# What the task asks
Provide a verbatim copy of the data below.

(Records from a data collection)
_ _ _

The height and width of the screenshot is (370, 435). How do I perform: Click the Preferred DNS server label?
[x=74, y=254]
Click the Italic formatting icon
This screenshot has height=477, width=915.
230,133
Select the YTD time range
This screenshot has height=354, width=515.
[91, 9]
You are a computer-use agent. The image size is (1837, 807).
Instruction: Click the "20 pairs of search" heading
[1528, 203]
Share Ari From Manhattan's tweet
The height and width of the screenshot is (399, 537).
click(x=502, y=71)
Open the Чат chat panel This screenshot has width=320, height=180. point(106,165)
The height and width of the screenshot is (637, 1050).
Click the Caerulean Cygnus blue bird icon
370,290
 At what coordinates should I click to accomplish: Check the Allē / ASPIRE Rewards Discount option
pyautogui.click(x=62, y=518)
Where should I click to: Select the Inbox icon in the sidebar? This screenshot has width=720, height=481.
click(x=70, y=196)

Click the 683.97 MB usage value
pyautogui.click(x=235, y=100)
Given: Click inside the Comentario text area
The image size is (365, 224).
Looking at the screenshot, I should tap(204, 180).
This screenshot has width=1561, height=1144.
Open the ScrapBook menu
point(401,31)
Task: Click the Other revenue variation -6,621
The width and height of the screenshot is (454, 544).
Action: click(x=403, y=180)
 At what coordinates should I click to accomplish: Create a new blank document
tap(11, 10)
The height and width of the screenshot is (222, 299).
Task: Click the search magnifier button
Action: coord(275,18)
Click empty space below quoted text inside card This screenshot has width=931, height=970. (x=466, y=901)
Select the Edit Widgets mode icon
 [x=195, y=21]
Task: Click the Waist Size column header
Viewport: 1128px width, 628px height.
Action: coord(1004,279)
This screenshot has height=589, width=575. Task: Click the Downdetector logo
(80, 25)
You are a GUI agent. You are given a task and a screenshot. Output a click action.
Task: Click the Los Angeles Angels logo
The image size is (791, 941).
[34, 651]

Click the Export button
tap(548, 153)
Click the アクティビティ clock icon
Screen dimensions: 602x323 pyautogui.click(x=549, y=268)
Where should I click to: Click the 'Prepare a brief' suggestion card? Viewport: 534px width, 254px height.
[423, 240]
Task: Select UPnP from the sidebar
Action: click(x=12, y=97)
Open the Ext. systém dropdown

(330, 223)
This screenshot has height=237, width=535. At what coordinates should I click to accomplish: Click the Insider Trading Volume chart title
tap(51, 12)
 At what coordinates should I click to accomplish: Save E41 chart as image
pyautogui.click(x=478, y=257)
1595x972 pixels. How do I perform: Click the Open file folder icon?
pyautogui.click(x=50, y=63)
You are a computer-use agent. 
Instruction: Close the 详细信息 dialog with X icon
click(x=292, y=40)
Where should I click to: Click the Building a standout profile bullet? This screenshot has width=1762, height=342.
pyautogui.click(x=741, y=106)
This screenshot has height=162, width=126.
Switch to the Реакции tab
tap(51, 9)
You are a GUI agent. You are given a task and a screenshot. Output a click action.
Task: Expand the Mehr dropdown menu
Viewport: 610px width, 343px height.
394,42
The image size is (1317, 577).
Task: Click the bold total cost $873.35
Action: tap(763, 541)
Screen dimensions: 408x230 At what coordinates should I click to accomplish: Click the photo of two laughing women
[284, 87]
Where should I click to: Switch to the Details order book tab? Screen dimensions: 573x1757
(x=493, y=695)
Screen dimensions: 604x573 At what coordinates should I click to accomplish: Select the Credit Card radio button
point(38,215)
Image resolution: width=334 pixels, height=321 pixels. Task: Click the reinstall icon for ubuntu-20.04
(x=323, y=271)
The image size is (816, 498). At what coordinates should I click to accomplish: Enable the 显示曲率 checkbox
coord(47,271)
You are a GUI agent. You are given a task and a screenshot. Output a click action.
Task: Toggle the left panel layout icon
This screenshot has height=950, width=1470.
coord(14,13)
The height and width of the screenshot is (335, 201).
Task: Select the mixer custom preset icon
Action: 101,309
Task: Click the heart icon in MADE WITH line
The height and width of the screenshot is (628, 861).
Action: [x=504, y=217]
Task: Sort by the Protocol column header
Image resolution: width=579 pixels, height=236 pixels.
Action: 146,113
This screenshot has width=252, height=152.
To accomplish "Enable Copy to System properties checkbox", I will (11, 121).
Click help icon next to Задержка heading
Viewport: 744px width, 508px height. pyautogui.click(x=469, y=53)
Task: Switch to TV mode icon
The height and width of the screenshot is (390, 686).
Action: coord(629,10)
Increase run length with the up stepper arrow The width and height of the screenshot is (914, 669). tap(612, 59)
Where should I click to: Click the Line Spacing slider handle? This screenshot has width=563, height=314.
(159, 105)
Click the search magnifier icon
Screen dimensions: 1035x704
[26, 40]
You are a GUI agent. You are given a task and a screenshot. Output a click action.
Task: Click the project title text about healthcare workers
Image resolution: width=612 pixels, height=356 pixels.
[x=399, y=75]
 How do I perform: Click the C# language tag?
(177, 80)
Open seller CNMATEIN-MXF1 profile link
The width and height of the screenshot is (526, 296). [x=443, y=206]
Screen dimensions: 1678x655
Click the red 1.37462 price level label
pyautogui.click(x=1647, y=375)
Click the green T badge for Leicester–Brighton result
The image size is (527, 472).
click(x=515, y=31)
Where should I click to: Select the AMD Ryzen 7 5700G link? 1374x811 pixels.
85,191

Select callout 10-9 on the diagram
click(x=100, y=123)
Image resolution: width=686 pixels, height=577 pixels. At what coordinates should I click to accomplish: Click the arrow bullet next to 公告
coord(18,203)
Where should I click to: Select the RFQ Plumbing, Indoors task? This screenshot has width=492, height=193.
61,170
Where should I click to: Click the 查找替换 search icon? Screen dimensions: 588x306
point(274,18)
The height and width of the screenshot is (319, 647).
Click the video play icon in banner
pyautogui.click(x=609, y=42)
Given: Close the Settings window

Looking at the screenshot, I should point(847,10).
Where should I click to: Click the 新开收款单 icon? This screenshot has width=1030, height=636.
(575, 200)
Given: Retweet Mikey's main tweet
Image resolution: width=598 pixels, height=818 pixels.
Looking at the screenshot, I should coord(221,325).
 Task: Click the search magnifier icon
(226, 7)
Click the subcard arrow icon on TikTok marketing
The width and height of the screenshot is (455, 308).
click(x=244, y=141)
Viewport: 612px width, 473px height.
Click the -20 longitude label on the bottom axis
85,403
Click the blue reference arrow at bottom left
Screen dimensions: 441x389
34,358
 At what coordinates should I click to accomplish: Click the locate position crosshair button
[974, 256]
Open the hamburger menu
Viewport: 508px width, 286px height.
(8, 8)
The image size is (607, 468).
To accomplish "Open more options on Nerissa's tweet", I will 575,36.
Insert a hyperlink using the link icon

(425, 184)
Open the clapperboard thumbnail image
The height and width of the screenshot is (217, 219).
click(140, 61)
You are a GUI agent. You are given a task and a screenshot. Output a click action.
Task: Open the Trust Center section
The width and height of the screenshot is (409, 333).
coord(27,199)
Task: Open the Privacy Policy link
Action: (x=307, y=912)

_ _ _

# Answer below
The height and width of the screenshot is (370, 435). How do I perform: Click the Preferred DNS server label?
[x=74, y=254]
Click the Italic formatting icon
This screenshot has height=477, width=915.
230,133
Select the YTD time range
This screenshot has height=354, width=515.
[91, 9]
You are a computer-use agent. The image size is (1837, 807).
Instruction: Click the "20 pairs of search" heading
[1528, 203]
Share Ari From Manhattan's tweet
The height and width of the screenshot is (399, 537).
click(x=502, y=71)
Open the Чат chat panel This screenshot has width=320, height=180. point(106,165)
The height and width of the screenshot is (637, 1050).
Click the Caerulean Cygnus blue bird icon
370,290
 At what coordinates should I click to accomplish: Check the Allē / ASPIRE Rewards Discount option
pyautogui.click(x=62, y=518)
Where should I click to: Select the Inbox icon in the sidebar? This screenshot has width=720, height=481.
click(x=70, y=196)

Click the 683.97 MB usage value
pyautogui.click(x=235, y=100)
Given: Click inside the Comentario text area
The image size is (365, 224).
Looking at the screenshot, I should tap(204, 180).
This screenshot has width=1561, height=1144.
Open the ScrapBook menu
point(401,31)
Task: Click the Other revenue variation -6,621
The width and height of the screenshot is (454, 544).
Action: click(x=403, y=180)
 At what coordinates should I click to accomplish: Create a new blank document
tap(11, 10)
The height and width of the screenshot is (222, 299).
Task: Click the search magnifier button
Action: coord(275,18)
Click empty space below quoted text inside card This screenshot has width=931, height=970. (x=466, y=901)
Select the Edit Widgets mode icon
 [x=195, y=21]
Task: Click the Waist Size column header
Viewport: 1128px width, 628px height.
Action: coord(1004,279)
This screenshot has height=589, width=575. Task: Click the Downdetector logo
(80, 25)
You are a GUI agent. You are given a task and a screenshot. Output a click action.
Task: Click the Los Angeles Angels logo
The image size is (791, 941).
[34, 651]

Click the Export button
tap(548, 153)
Click the アクティビティ clock icon
Screen dimensions: 602x323 pyautogui.click(x=549, y=268)
Where should I click to: Click the 'Prepare a brief' suggestion card? Viewport: 534px width, 254px height.
[423, 240]
Task: Select UPnP from the sidebar
Action: click(x=12, y=97)
Open the Ext. systém dropdown

(330, 223)
This screenshot has height=237, width=535. At what coordinates should I click to accomplish: Click the Insider Trading Volume chart title
tap(51, 12)
 At what coordinates should I click to accomplish: Save E41 chart as image
pyautogui.click(x=478, y=257)
1595x972 pixels. How do I perform: Click the Open file folder icon?
pyautogui.click(x=50, y=63)
You are a computer-use agent. 
Instruction: Close the 详细信息 dialog with X icon
click(x=292, y=40)
Where should I click to: Click the Building a standout profile bullet? This screenshot has width=1762, height=342.
pyautogui.click(x=741, y=106)
This screenshot has height=162, width=126.
Switch to the Реакции tab
tap(51, 9)
You are a GUI agent. You are given a task and a screenshot. Output a click action.
Task: Expand the Mehr dropdown menu
Viewport: 610px width, 343px height.
394,42
The image size is (1317, 577).
Task: Click the bold total cost $873.35
Action: tap(763, 541)
Screen dimensions: 408x230 At what coordinates should I click to accomplish: Click the photo of two laughing women
[284, 87]
Where should I click to: Switch to the Details order book tab? Screen dimensions: 573x1757
(x=493, y=695)
Screen dimensions: 604x573 At what coordinates should I click to accomplish: Select the Credit Card radio button
point(38,215)
Image resolution: width=334 pixels, height=321 pixels. Task: Click the reinstall icon for ubuntu-20.04
(x=323, y=271)
The image size is (816, 498). At what coordinates should I click to accomplish: Enable the 显示曲率 checkbox
coord(47,271)
You are a GUI agent. You are given a task and a screenshot. Output a click action.
Task: Toggle the left panel layout icon
This screenshot has height=950, width=1470.
coord(14,13)
The height and width of the screenshot is (335, 201).
Task: Select the mixer custom preset icon
Action: 101,309
Task: Click the heart icon in MADE WITH line
The height and width of the screenshot is (628, 861).
Action: [x=504, y=217]
Task: Sort by the Protocol column header
Image resolution: width=579 pixels, height=236 pixels.
Action: 146,113
This screenshot has width=252, height=152.
To accomplish "Enable Copy to System properties checkbox", I will (11, 121).
Click help icon next to Задержка heading
Viewport: 744px width, 508px height. pyautogui.click(x=469, y=53)
Task: Switch to TV mode icon
The height and width of the screenshot is (390, 686).
Action: coord(629,10)
Increase run length with the up stepper arrow The width and height of the screenshot is (914, 669). tap(612, 59)
Where should I click to: Click the Line Spacing slider handle? This screenshot has width=563, height=314.
(159, 105)
Click the search magnifier icon
Screen dimensions: 1035x704
[26, 40]
You are a GUI agent. You are given a task and a screenshot. Output a click action.
Task: Click the project title text about healthcare workers
Image resolution: width=612 pixels, height=356 pixels.
[x=399, y=75]
 How do I perform: Click the C# language tag?
(177, 80)
Open seller CNMATEIN-MXF1 profile link
The width and height of the screenshot is (526, 296). [x=443, y=206]
Screen dimensions: 1678x655
Click the red 1.37462 price level label
pyautogui.click(x=1647, y=375)
Click the green T badge for Leicester–Brighton result
The image size is (527, 472).
click(x=515, y=31)
Where should I click to: Select the AMD Ryzen 7 5700G link? 1374x811 pixels.
85,191

Select callout 10-9 on the diagram
click(x=100, y=123)
Image resolution: width=686 pixels, height=577 pixels. At what coordinates should I click to accomplish: Click the arrow bullet next to 公告
coord(18,203)
Where should I click to: Select the RFQ Plumbing, Indoors task? This screenshot has width=492, height=193.
61,170
Where should I click to: Click the 查找替换 search icon? Screen dimensions: 588x306
point(274,18)
The height and width of the screenshot is (319, 647).
Click the video play icon in banner
pyautogui.click(x=609, y=42)
Given: Close the Settings window

Looking at the screenshot, I should point(847,10).
Where should I click to: Click the 新开收款单 icon? This screenshot has width=1030, height=636.
(575, 200)
Given: Retweet Mikey's main tweet
Image resolution: width=598 pixels, height=818 pixels.
Looking at the screenshot, I should coord(221,325).
 Task: Click the search magnifier icon
(226, 7)
Click the subcard arrow icon on TikTok marketing
The width and height of the screenshot is (455, 308).
click(x=244, y=141)
Viewport: 612px width, 473px height.
Click the -20 longitude label on the bottom axis
85,403
Click the blue reference arrow at bottom left
Screen dimensions: 441x389
34,358
 At what coordinates should I click to accomplish: Click the locate position crosshair button
[974, 256]
Open the hamburger menu
Viewport: 508px width, 286px height.
(8, 8)
The image size is (607, 468).
To accomplish "Open more options on Nerissa's tweet", I will 575,36.
Insert a hyperlink using the link icon

(425, 184)
Open the clapperboard thumbnail image
The height and width of the screenshot is (217, 219).
click(140, 61)
You are a GUI agent. You are given a task and a screenshot. Output a click action.
Task: Open the Trust Center section
The width and height of the screenshot is (409, 333).
coord(27,199)
Task: Open the Privacy Policy link
Action: (x=307, y=912)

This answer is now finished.